[DATA EXTRACT Boundary: Start]

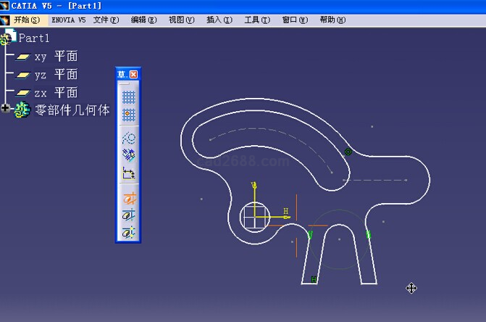
Task: Click the bottom sketch toolbar icon
Action: pos(128,233)
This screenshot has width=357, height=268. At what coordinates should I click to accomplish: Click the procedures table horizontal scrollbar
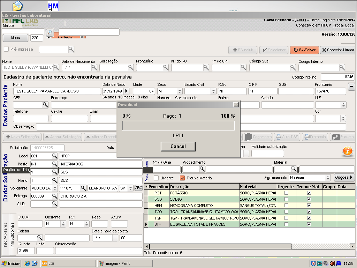click(x=250, y=246)
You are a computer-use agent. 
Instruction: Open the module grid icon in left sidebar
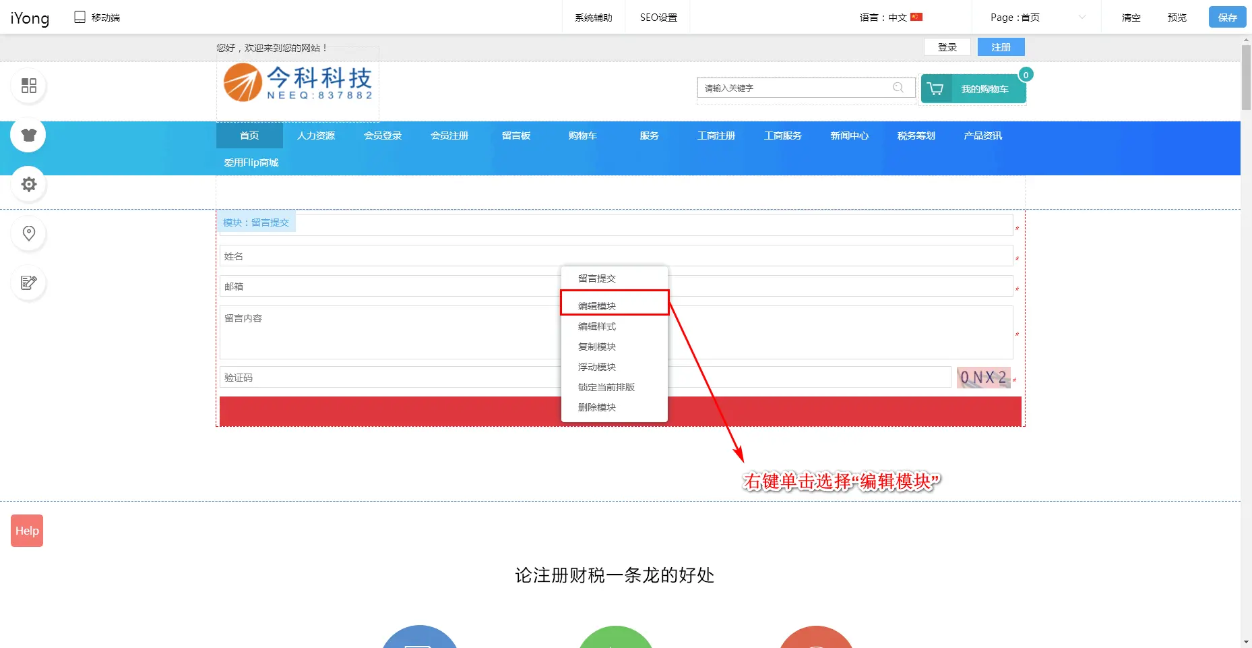point(28,86)
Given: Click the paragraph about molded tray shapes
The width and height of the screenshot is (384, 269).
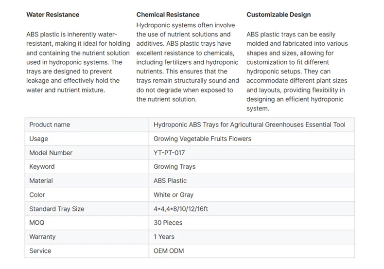Looking at the screenshot, I should point(297,72).
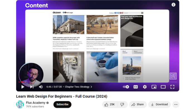The width and height of the screenshot is (195, 109).
Task: Enter fullscreen mode
Action: coord(172,87)
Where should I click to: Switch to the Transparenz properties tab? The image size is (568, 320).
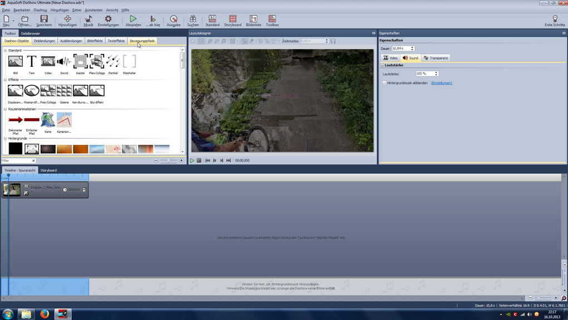pos(435,58)
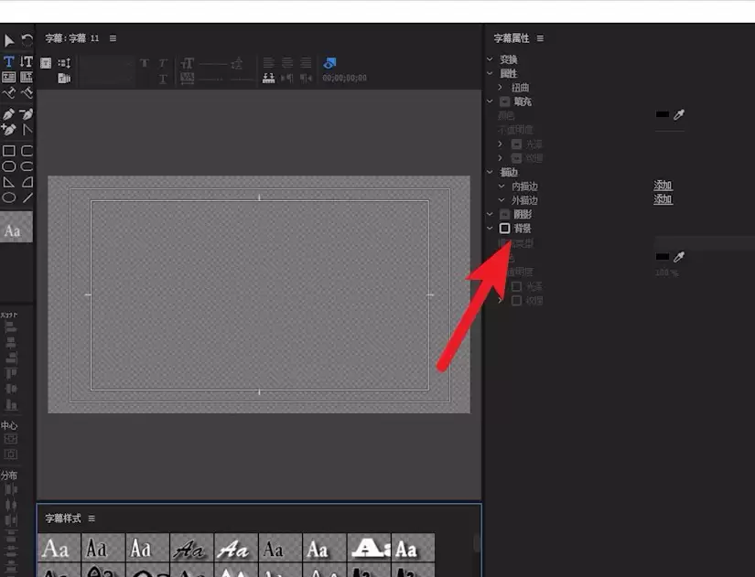Click the Rotation tool icon
This screenshot has width=755, height=577.
click(x=27, y=41)
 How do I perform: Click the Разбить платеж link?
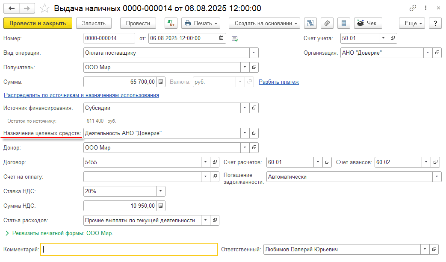point(278,82)
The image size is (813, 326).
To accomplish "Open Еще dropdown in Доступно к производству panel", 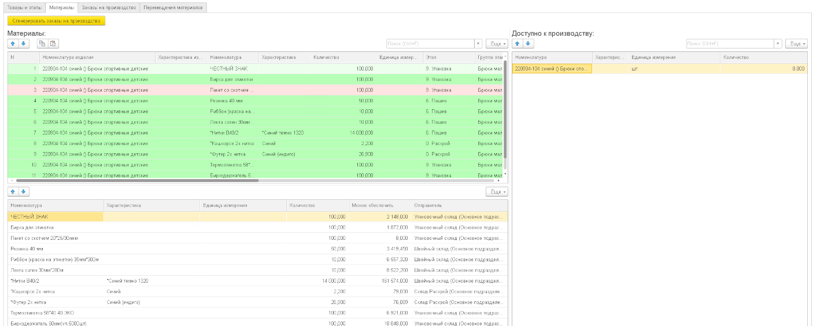I will (796, 44).
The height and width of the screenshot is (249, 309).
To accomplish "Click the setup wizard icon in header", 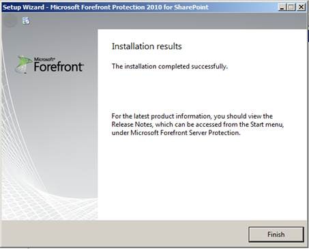I will 26,20.
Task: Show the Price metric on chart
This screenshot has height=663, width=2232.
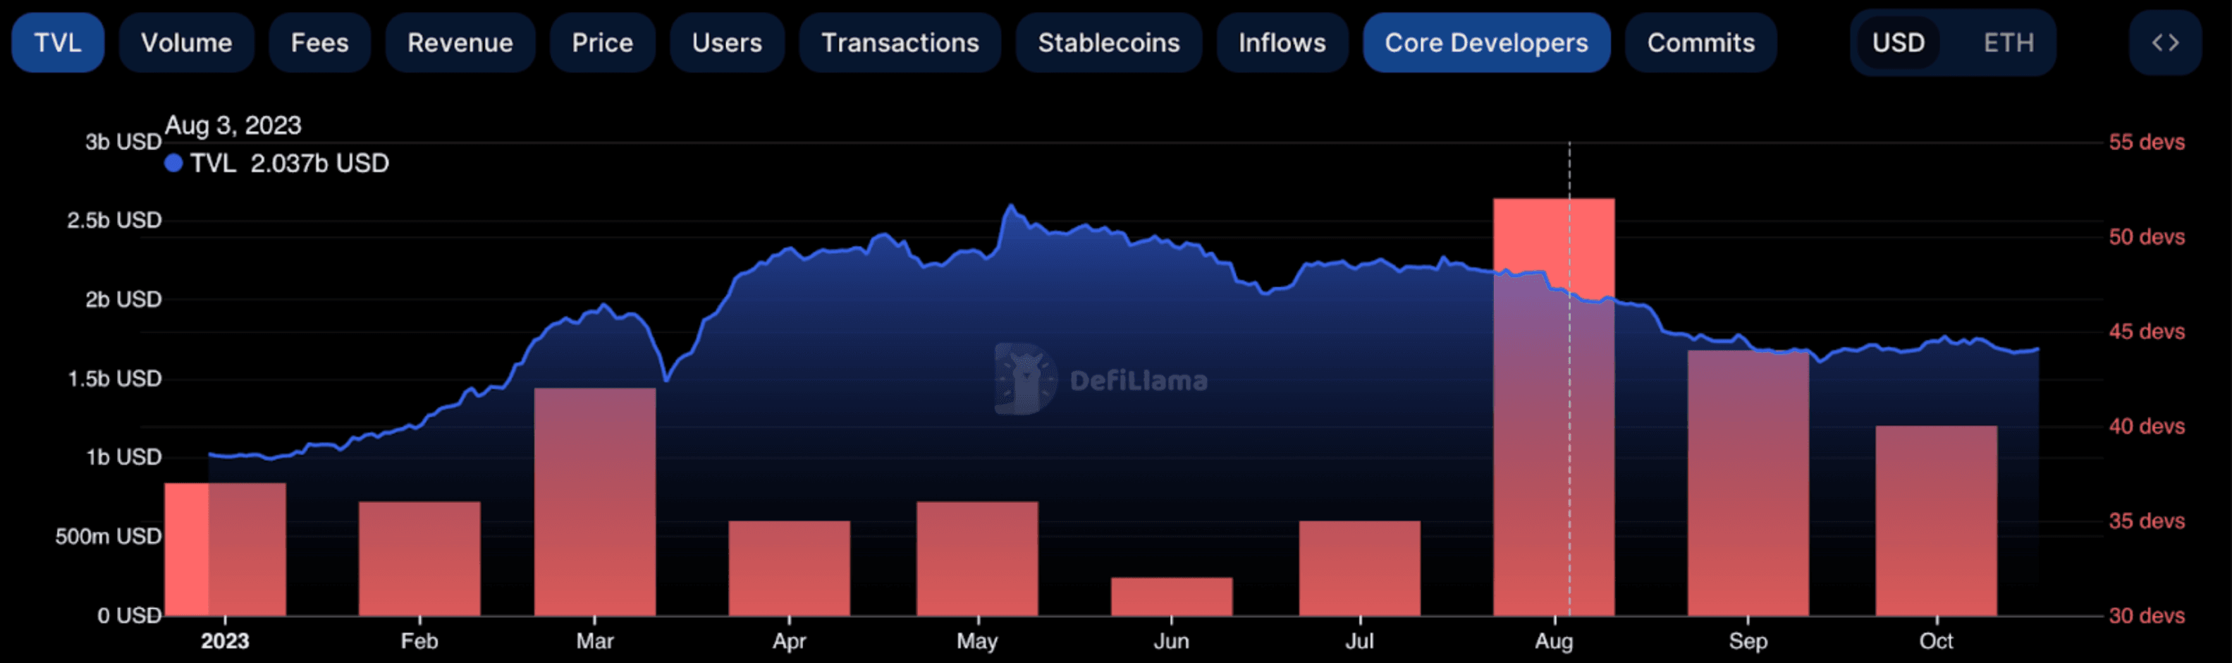Action: tap(602, 42)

[DATA EXTRACT Boundary: End]

(ACTION ITEM) Retype exactly, please, the span from the line holding "Task: Show the Price metric on chart" through the closing line of the data, both ends included, without the pictures.

(RESPONSE BOX)
Task: Show the Price metric on chart
This screenshot has height=663, width=2232.
Action: tap(602, 42)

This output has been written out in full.